Task brief | Where does the word "Select" occur in the data below? Copy each line that holds it.

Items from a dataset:
Content starts

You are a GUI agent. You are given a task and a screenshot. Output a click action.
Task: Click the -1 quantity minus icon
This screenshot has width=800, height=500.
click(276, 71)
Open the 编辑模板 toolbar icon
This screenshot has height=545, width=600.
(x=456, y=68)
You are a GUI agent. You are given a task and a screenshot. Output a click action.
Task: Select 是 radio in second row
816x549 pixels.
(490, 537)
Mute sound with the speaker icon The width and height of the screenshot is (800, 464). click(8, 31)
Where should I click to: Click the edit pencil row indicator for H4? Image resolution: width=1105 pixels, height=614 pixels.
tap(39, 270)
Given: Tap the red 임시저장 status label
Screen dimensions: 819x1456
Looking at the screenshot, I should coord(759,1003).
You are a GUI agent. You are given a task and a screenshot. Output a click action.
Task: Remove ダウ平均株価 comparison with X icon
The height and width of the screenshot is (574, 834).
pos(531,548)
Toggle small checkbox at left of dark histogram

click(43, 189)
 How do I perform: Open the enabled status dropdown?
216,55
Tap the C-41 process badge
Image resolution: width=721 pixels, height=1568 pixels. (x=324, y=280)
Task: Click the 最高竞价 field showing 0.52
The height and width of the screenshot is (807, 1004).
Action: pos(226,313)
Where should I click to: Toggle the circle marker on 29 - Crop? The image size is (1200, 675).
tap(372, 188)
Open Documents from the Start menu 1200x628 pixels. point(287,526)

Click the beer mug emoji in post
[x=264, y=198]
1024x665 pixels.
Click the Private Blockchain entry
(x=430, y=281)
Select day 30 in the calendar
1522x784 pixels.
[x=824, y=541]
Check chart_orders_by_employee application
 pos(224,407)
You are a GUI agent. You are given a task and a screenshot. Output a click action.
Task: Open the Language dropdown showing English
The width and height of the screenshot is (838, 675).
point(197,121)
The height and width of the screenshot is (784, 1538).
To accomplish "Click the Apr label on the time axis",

Content ends

Worked solution |
Task: Select 是 radio in second row
Select day 30 in the calendar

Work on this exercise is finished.